Housing affordability remained largely stable across most major residential markets during the first half of 2026, supported primarily by lower borrowing costs. Out of the eight key urban markets assessed, six continued to remain within the accepted affordability threshold, while two large metropolitan regions stayed above the 50% benchmark, indicating reduced affordability in those areas.
Among the markets studied, one western city emerged as the most affordable, with households spending just 23% of their income on monthly home loan repayments. This was followed by an eastern city at 25% and another western city at 28%. Two other major markets showed marginal deterioration in affordability compared with the previous year, with affordability ratios rising to 35% and 65%, respectively. The remaining cities experienced minimal change, reflecting overall stability in housing affordability levels.
Affordability is calculated as the proportion of a household’s income required to service equated monthly instalments for a housing unit. A ratio exceeding 50% is generally considered unaffordable, as it places significant pressure on household finances.
During this period, the central monetary authority maintained its policy interest rate at 5.25% in both its early-year and mid-year meetings.

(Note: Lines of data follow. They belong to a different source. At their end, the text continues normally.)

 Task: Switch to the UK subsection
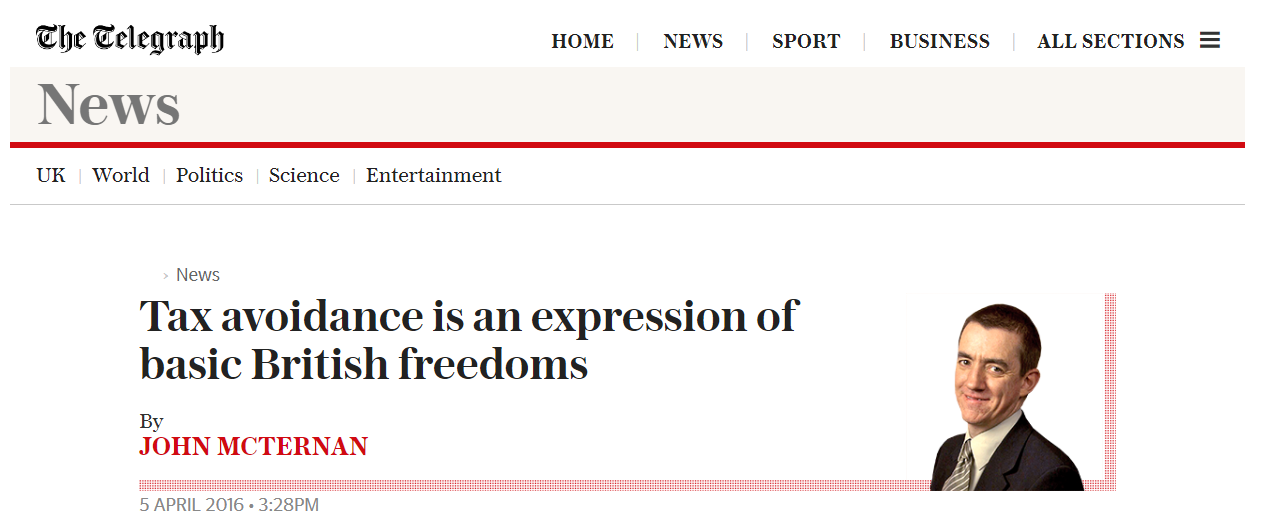(x=51, y=176)
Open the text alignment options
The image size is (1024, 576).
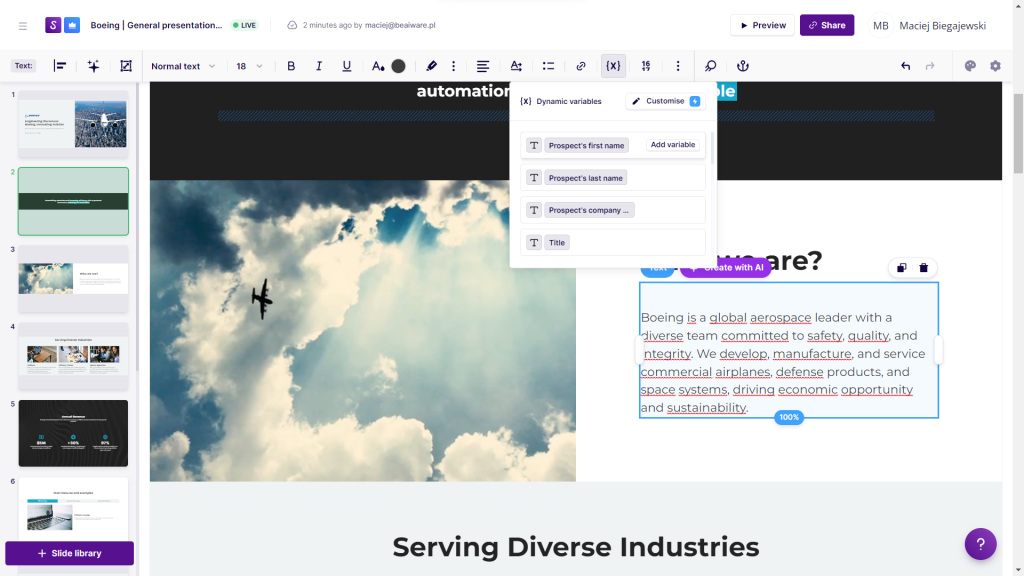(x=483, y=66)
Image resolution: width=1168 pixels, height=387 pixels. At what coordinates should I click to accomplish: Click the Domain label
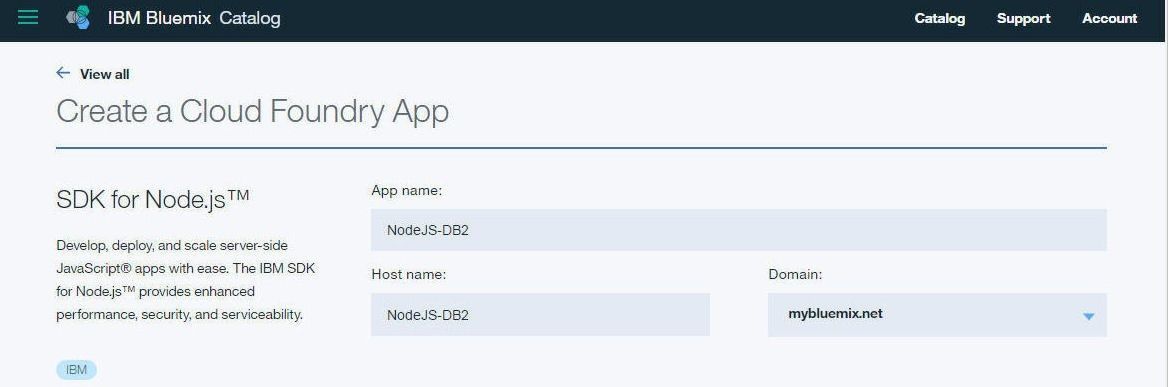pyautogui.click(x=795, y=275)
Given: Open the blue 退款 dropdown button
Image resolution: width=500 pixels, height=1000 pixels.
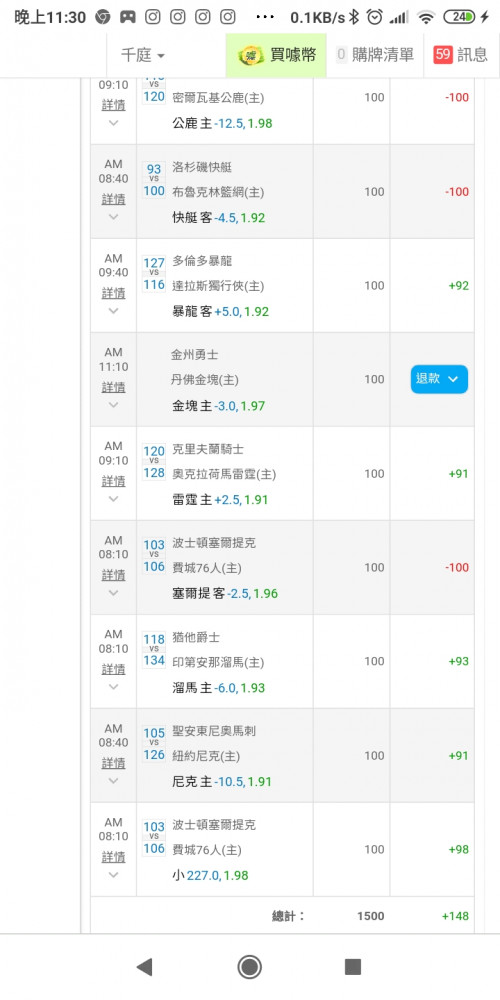Looking at the screenshot, I should 439,379.
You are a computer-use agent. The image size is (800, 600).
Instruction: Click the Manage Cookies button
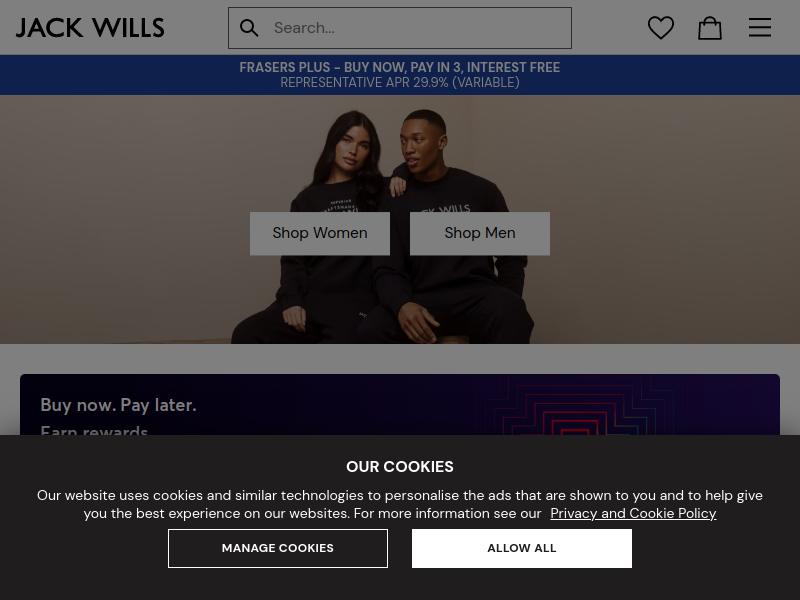pos(278,548)
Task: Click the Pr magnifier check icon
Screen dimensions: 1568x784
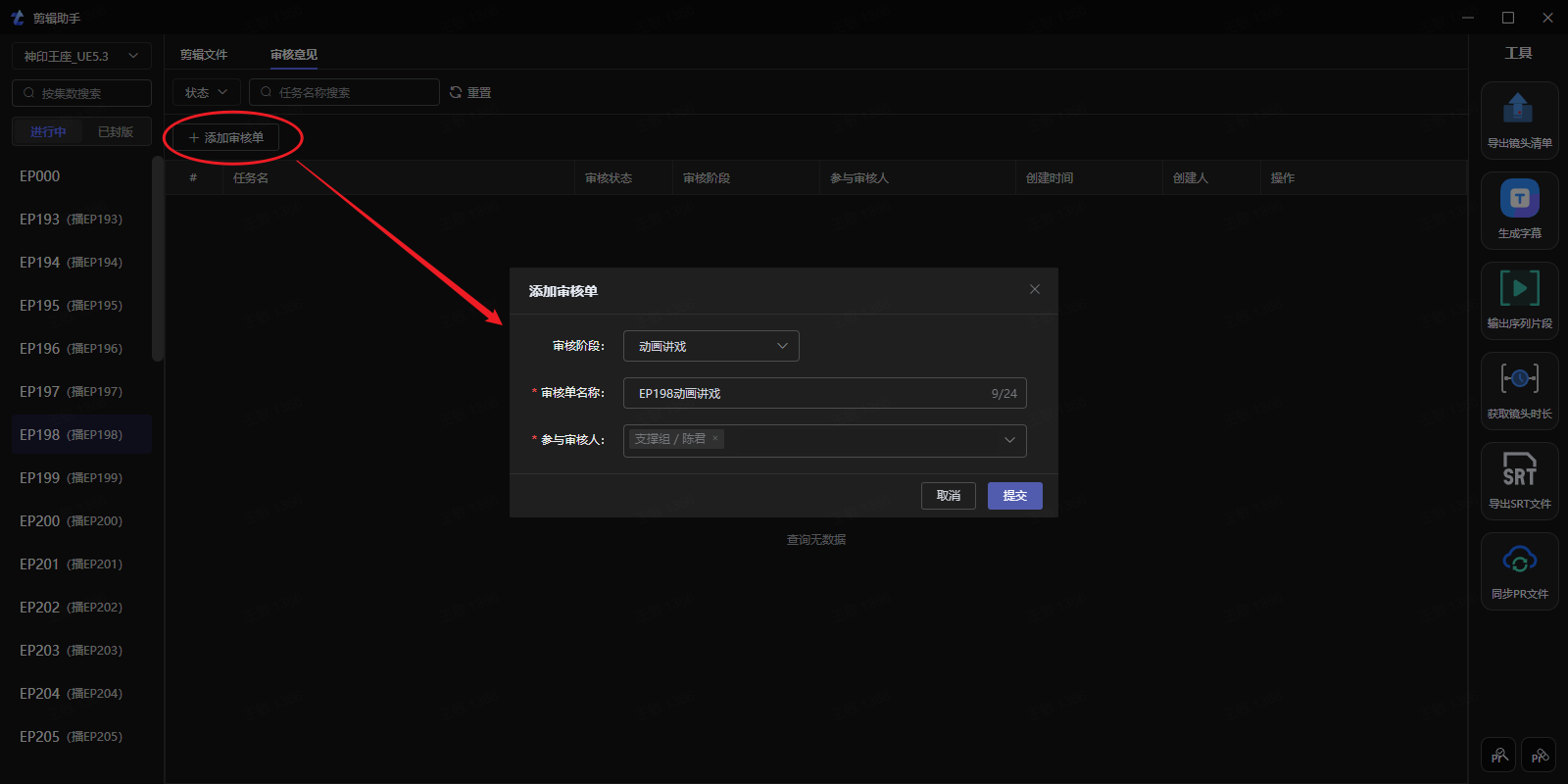Action: coord(1498,756)
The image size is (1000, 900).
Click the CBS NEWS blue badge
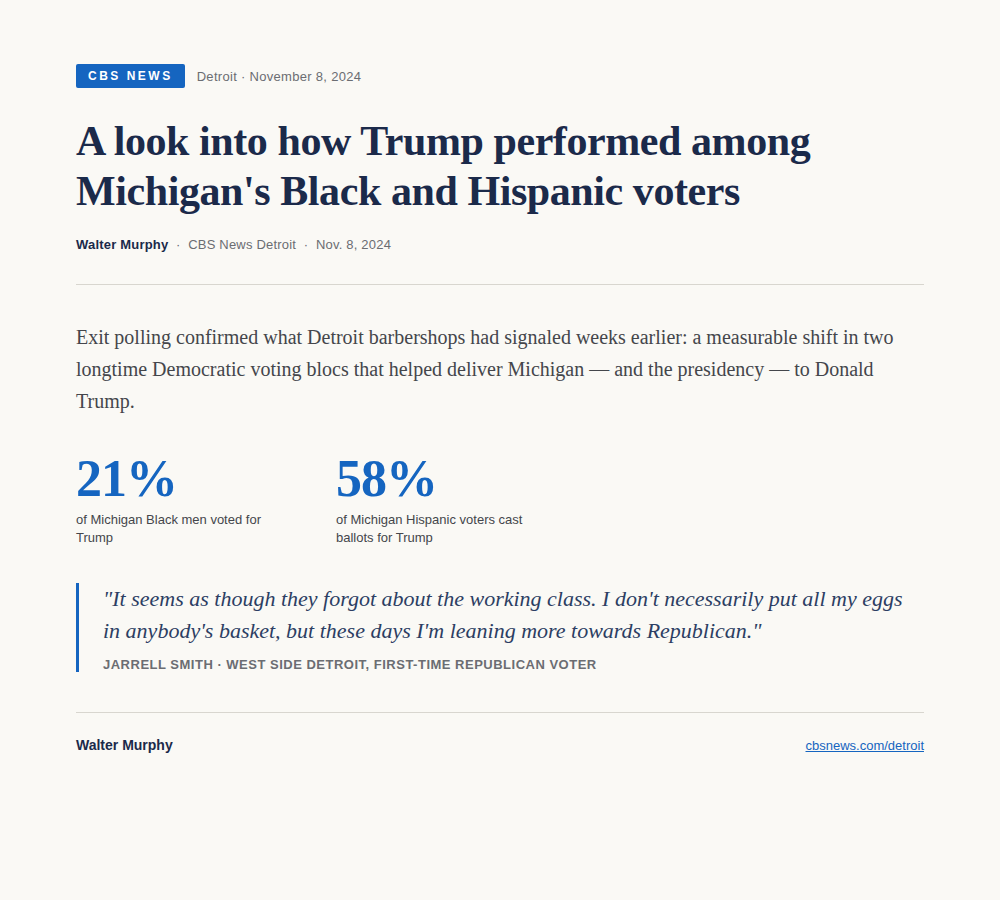click(130, 76)
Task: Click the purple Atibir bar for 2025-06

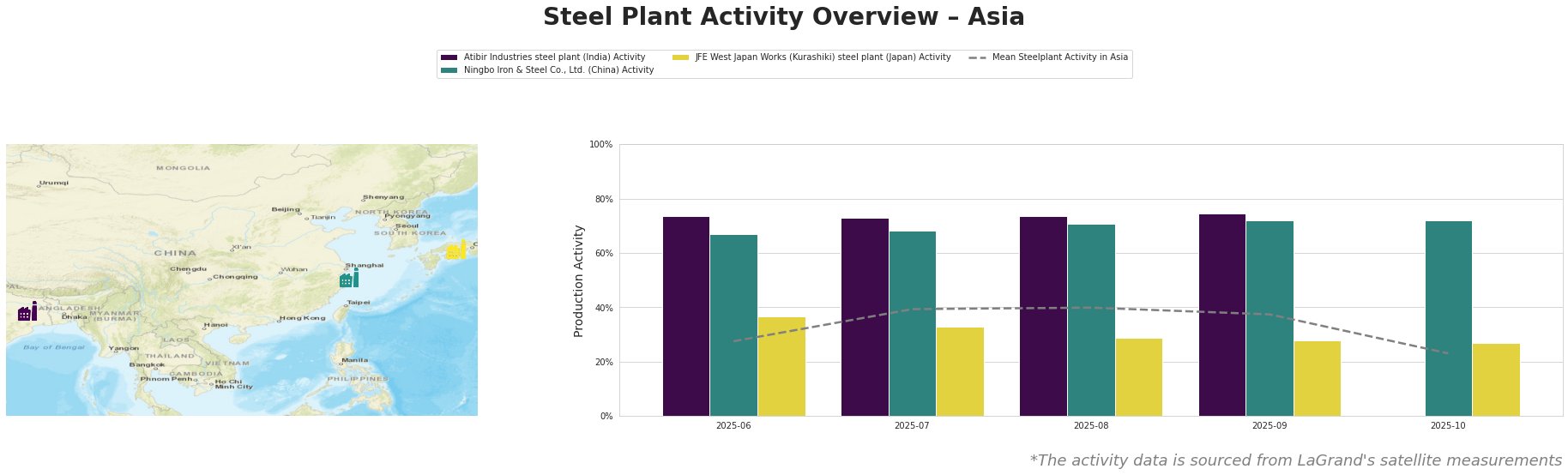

The decision was influenced by external risks related to energy prices amid geopolitical tensions in West Asia, as well as uncertainties surrounding seasonal rainfall conditions.
While earlier gains in affordability have moderated due to continued increases in residential property prices, demand has remained resilient. This has been supported by steady employment levels, stable household incomes, and favourable financing conditions, which together continue to underpin buyer confidence in the housing market.